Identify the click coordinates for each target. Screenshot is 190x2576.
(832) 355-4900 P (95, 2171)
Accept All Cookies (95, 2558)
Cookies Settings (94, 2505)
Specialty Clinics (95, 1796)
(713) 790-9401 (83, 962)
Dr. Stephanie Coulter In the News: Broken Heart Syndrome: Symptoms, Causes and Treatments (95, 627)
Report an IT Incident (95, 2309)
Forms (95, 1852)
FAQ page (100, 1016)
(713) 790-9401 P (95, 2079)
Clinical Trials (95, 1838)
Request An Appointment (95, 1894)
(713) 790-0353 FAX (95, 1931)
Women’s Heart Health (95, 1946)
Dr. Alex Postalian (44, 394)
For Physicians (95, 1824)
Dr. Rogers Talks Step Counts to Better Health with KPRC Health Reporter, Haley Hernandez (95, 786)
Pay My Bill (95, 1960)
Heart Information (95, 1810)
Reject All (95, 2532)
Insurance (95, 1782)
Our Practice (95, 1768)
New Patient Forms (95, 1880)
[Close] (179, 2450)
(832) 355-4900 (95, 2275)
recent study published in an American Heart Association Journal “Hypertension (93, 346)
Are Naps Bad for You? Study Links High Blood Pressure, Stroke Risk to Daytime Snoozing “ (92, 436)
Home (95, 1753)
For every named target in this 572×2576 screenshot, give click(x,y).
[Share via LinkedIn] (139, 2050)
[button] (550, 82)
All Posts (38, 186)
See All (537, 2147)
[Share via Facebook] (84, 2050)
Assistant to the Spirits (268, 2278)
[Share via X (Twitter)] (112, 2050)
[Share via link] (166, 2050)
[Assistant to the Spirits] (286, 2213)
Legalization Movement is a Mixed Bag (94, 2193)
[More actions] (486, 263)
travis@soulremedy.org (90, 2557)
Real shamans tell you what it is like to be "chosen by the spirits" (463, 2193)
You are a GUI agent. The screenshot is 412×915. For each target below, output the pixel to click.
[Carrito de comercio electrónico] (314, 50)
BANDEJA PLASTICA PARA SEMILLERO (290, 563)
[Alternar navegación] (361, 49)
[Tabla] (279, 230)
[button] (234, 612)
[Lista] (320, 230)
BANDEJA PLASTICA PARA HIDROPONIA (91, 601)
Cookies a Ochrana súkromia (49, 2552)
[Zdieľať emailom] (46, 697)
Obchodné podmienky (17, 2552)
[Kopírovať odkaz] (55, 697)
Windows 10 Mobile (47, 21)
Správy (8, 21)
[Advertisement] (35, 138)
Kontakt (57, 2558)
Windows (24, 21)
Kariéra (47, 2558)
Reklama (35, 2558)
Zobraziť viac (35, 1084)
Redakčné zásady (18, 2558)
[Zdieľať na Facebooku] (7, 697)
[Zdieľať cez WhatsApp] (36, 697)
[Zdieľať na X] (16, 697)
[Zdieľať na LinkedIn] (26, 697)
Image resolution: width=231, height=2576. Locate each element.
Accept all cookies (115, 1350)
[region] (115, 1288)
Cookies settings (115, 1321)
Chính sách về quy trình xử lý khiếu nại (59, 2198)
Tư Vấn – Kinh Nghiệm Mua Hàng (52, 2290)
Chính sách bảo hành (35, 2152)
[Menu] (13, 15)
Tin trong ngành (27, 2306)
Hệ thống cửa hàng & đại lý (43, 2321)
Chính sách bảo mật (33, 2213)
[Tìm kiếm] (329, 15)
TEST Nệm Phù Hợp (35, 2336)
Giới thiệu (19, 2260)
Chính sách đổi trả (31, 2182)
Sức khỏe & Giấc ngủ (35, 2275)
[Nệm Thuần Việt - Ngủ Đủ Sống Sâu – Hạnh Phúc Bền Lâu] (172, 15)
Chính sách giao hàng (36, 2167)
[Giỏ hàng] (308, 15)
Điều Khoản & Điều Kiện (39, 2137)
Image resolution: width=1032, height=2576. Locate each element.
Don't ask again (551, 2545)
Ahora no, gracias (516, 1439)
-------
**Aim of the task:** Repeat each record above precisely as written.

**Answer area:**
Identify the click coordinates for each target. Screenshot is 190x2576.
(832) 355-4900 P (95, 2171)
Accept All Cookies (95, 2558)
Cookies Settings (94, 2505)
Specialty Clinics (95, 1796)
(713) 790-9401 (83, 962)
Dr. Stephanie Coulter In the News: Broken Heart Syndrome: Symptoms, Causes and Treatments (95, 627)
Report an IT Incident (95, 2309)
Forms (95, 1852)
FAQ page (100, 1016)
(713) 790-9401 P (95, 2079)
Clinical Trials (95, 1838)
Request An Appointment (95, 1894)
(713) 790-0353 FAX (95, 1931)
Women’s Heart Health (95, 1946)
Dr. Alex Postalian (44, 394)
For Physicians (95, 1824)
Dr. Rogers Talks Step Counts to Better Health with KPRC Health Reporter, Haley Hernandez (95, 786)
Pay My Bill (95, 1960)
Heart Information (95, 1810)
Reject All (95, 2532)
Insurance (95, 1782)
Our Practice (95, 1768)
New Patient Forms (95, 1880)
[Close] (179, 2450)
(832) 355-4900 (95, 2275)
recent study published in an American Heart Association Journal “Hypertension (93, 346)
Are Naps Bad for You? Study Links High Blood Pressure, Stroke Risk to Daytime Snoozing “ (92, 436)
Home (95, 1753)
For every named target in this 572×2576 screenshot, give click(x,y).
[Share via LinkedIn] (139, 2050)
[button] (550, 82)
All Posts (38, 186)
See All (537, 2147)
[Share via Facebook] (84, 2050)
Assistant to the Spirits (268, 2278)
[Share via X (Twitter)] (112, 2050)
[Share via link] (166, 2050)
[Assistant to the Spirits] (286, 2213)
Legalization Movement is a Mixed Bag (94, 2193)
[More actions] (486, 263)
travis@soulremedy.org (90, 2557)
Real shamans tell you what it is like to be "chosen by the spirits" (463, 2193)
You are a GUI agent. The screenshot is 412×915. For each target below, output the pixel to click.
[Carrito de comercio electrónico] (314, 50)
BANDEJA PLASTICA PARA SEMILLERO (290, 563)
[Alternar navegación] (361, 49)
[Tabla] (279, 230)
[button] (234, 612)
[Lista] (320, 230)
BANDEJA PLASTICA PARA HIDROPONIA (91, 601)
Cookies a Ochrana súkromia (49, 2552)
[Zdieľať emailom] (46, 697)
Obchodné podmienky (17, 2552)
[Kopírovať odkaz] (55, 697)
Windows 10 Mobile (47, 21)
Správy (8, 21)
[Advertisement] (35, 138)
Kontakt (57, 2558)
Windows (24, 21)
Kariéra (47, 2558)
Reklama (35, 2558)
Zobraziť viac (35, 1084)
Redakčné zásady (18, 2558)
[Zdieľať na Facebooku] (7, 697)
[Zdieľať cez WhatsApp] (36, 697)
[Zdieľať na X] (16, 697)
[Zdieľať na LinkedIn] (26, 697)
Image resolution: width=231, height=2576. Locate each element.
Accept all cookies (115, 1350)
[region] (115, 1288)
Cookies settings (115, 1321)
Chính sách về quy trình xử lý khiếu nại (59, 2198)
Tư Vấn – Kinh Nghiệm Mua Hàng (52, 2290)
Chính sách bảo hành (35, 2152)
[Menu] (13, 15)
Tin trong ngành (27, 2306)
Hệ thống cửa hàng & đại lý (43, 2321)
Chính sách bảo mật (33, 2213)
[Tìm kiếm] (329, 15)
TEST Nệm Phù Hợp (35, 2336)
Giới thiệu (19, 2260)
Chính sách đổi trả (31, 2182)
Sức khỏe & Giấc ngủ (35, 2275)
[Nệm Thuần Việt - Ngủ Đủ Sống Sâu – Hạnh Phúc Bền Lâu] (172, 15)
Chính sách giao hàng (36, 2167)
[Giỏ hàng] (308, 15)
Điều Khoản & Điều Kiện (39, 2137)
Image resolution: width=1032, height=2576. Locate each element.
Don't ask again (551, 2545)
Ahora no, gracias (516, 1439)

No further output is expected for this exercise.